─── TEXTE SOURCE

Collection Darkness, censure et cinéma


Les producteurs du film A Genoux les gars, sélectionné à Cannes dans la section Un certain regard, contestent son interdiction aux -16 ans

Publié par darkness-fanzine.over-blog.com sur 4 Mai 2018, 10:01am

Catégories : #censure, #cinéma, #interdiction, #A genoux les gars, #commission, #16 ans

Présenté dans la section Un certain regard au prochain Festival international du film de Cannes qui commencera dans quelques jours, A Genoux les gars (Antoine Desrosières, 2018) raconte l'histoire de deux sœurs de confession musulmane âgées de 17 et 18 ans, Yasmina et Rim, dont l'une fait la connaissance de Salim, le meilleur ami du petit-ami de l'autre. Avec lui, elle s'ouvre allant jusqu'à envisager la possibilité d'une sexualité hors mariage. La relation vire alors rapidement au chantage à la sextape, Salim profitant de certaines vidéos pour menacer Yasmina qui se réfugie auprès de sa sœur laquelle, au lieu de la défendre, lui reproche ses agissements et la rejette.

 

Inspiré d'un fait réel, le scénario, qui raconte le parcours d'une femme vivant en banlieue, de la soumission à l'émancipation, a conduit la commission de classification des œuvres cinématographiques à proposer au ministre de la Culture une interdiction aux mineurs de 16 ans le 29 mars 2018 : « Interdiction aux mineurs de moins de 16 ans pour ce film qui traite sur le mode humoristique des relations, en particulier sexuelles, entre jeunes gens présentés comme mineurs. L’accumulation de stéréotypes autant que la banalisation de comportements problématiques ne sont pas toutefois adaptées à un public jeune ou pré-adolescent susceptible d’être heurté et de se méprendre sur ces situations. »

 

On apprend aujourd'hui que les producteurs du long-métrage distribué par Rézo Films, qui sortira en salles le 20 juin 2018, viennent de demander au ministre de reconsidérer sa décision. Rappelons que si le ministre n'est pas tenu de suivre l'avis qui lui a été proposé, il a l'obligation de demander le réexamen de l'œuvre par la Commission s'il souhaite aggraver la proposition initiale. La décision ministérielle de classement est ensuite notifiée au producteur qui peut demander un nouvel examen ou la contester devant le juge. Dans son avant-dernier rapport d'activité, la Commission de classification précise que sept longs-métrages et un court ont fait l'objet d'un second examen à la demande du producteur ou du distributeur jugeant la classification trop sévère, sur la période 2010-2012.

──────

• [CONSIGNE]: Citez fidèlement le passage de l'extrait sur le film A Genoux les gars qui s'ouvre sur les mots contenant « Publié par darkness-fanzine.over-blog.com » et se termine par « et la rejette. ».

─── DONNÉES ENREGISTRÉES

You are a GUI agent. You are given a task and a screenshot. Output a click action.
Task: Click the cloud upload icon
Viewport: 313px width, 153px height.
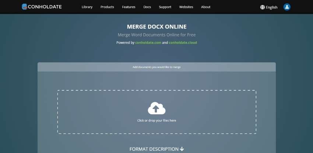click(157, 108)
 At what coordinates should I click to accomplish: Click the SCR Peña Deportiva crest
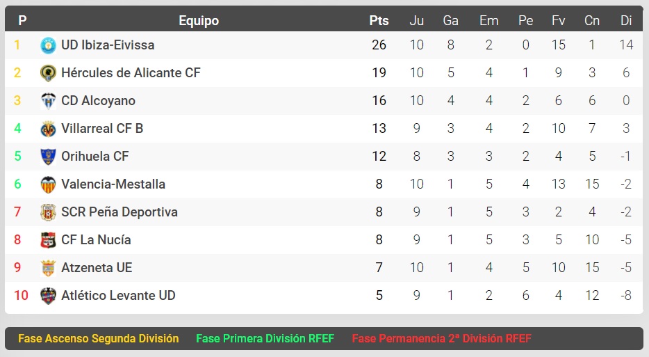point(48,212)

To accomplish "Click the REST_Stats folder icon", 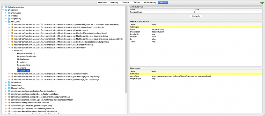I will click(9, 22).
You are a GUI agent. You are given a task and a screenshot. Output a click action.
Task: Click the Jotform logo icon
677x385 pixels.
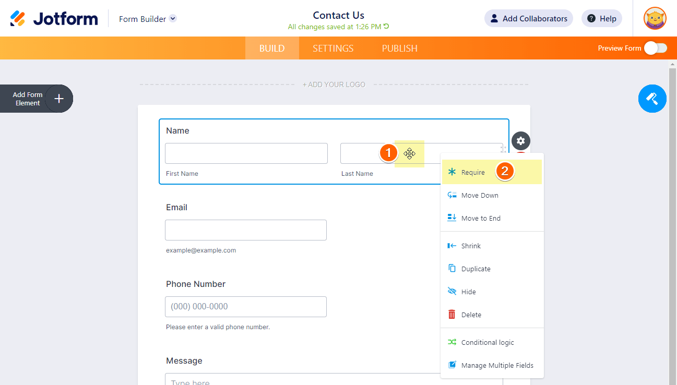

──────

• [CORRIGÉ]:
Publié par darkness-fanzine.over-blog.com sur 4 Mai 2018, 10:01am

Catégories : #censure, #cinéma, #interdiction, #A genoux les gars, #commission, #16 ans

Présenté dans la section Un certain regard au prochain Festival international du film de Cannes qui commencera dans quelques jours, A Genoux les gars (Antoine Desrosières, 2018) raconte l'histoire de deux sœurs de confession musulmane âgées de 17 et 18 ans, Yasmina et Rim, dont l'une fait la connaissance de Salim, le meilleur ami du petit-ami de l'autre. Avec lui, elle s'ouvre allant jusqu'à envisager la possibilité d'une sexualité hors mariage. La relation vire alors rapidement au chantage à la sextape, Salim profitant de certaines vidéos pour menacer Yasmina qui se réfugie auprès de sa sœur laquelle, au lieu de la défendre, lui reproche ses agissements et la rejette.